My mom used to drag me on hikes, but now I accompany her voluntarily. I’m still not a hiking fanatic, necessarily, but I appreciate a little fresh air now and again. Mom (Hiker Betty) and I go at our own pace - mine a bit faster than hers - but even at 71, she’s got a lot more endurance than me. It’s probably just the fact that she knows what she’s talking about. “We’re going on a 5-mile hike today” means nothing to me. Should I pack a tent, I wonder, or just a granola bar?
If you know the path you’re treading, you’re less likely to be surprised by the outcome, but even my mother, author of the “Tucson Hiking Guide” was caught off guard by a 14-mile hike which turned out to last into the night instead of taking half a day. Just goes to show you never know what you might be getting into when you embark on a journey.
As we were hiking one of these trails last week, I paid special attention to the plant life around me, which seemed to be particularly diverse. Still, there’s nothing quite like a Saguaro cactus (Carnegiea gigantea). Maybe it’s because I’m a native of Tucson, Arizona, in the Sonoran Desert -- the only place on Earth where these magnificent cacti grow. And maybe it’s because I’m an egotistical opera singer on a hike in the desert that made it possible for me to make an analogy between my own career path and the maturation of a succulent.

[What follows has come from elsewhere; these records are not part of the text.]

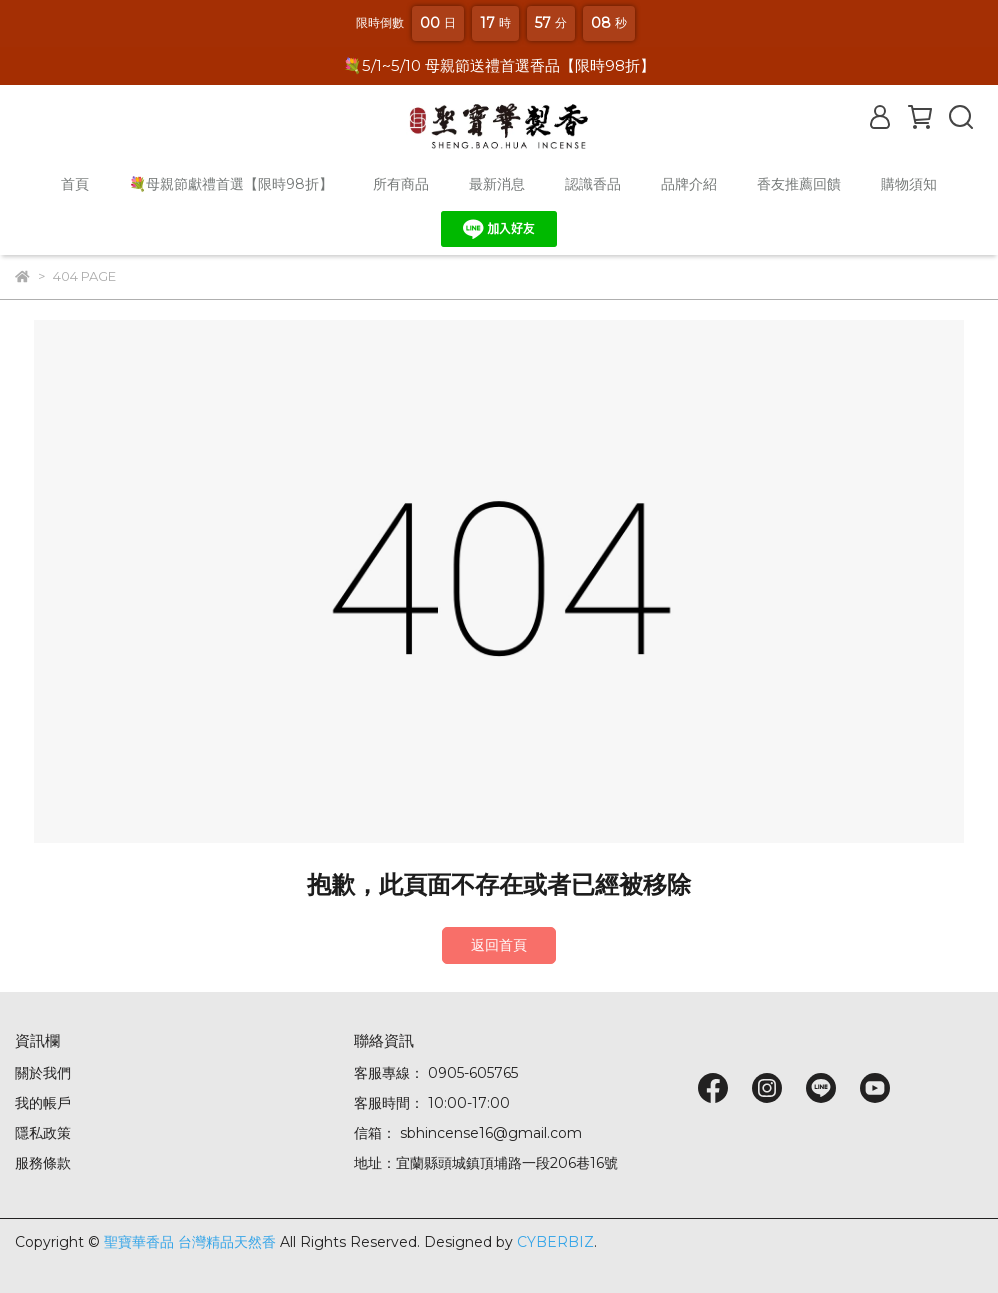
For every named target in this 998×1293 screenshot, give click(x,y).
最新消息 (497, 184)
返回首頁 (499, 945)
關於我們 (43, 1073)
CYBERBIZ (555, 1242)
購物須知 (909, 184)
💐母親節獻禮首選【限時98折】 (231, 184)
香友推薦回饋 (799, 184)
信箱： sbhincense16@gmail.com (468, 1133)
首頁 (75, 184)
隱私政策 (43, 1133)
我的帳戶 (43, 1103)
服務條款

|A grown Saguaro hugged by its "nurse" tree|
The saguaros line the hiking trails in various stages of development and decay. The younger specimens thrive in the shade of a mesquite or Palo Verde tree, so-called “nurse” trees. The cactus then grows older, taller and stronger, stealing resources away from the nurse tree, thereby killing it. Others cohabit peacefully alongside their caretakers, and then grow old and just die. I was surprised at the grief I felt when I saw one of these magnificent plants lying dead on the ground.
|Its time had come|
People are more complicated. We see other people thriving who may be younger or less worthy in our minds, and we get jealous. We see equals surpassing, and we try to destroy. It is impossible to determine how tall or strong we will become, or even if we will be lucky enough to grow old - the cactus don’t seem to worry about this.
Saguaros have no qualms about living amongst chollas, barrel cactus, ocotillos or prickly pears. They are abundant in their natural habitat and scarce if not non-existent elsewhere - just the way nature intended.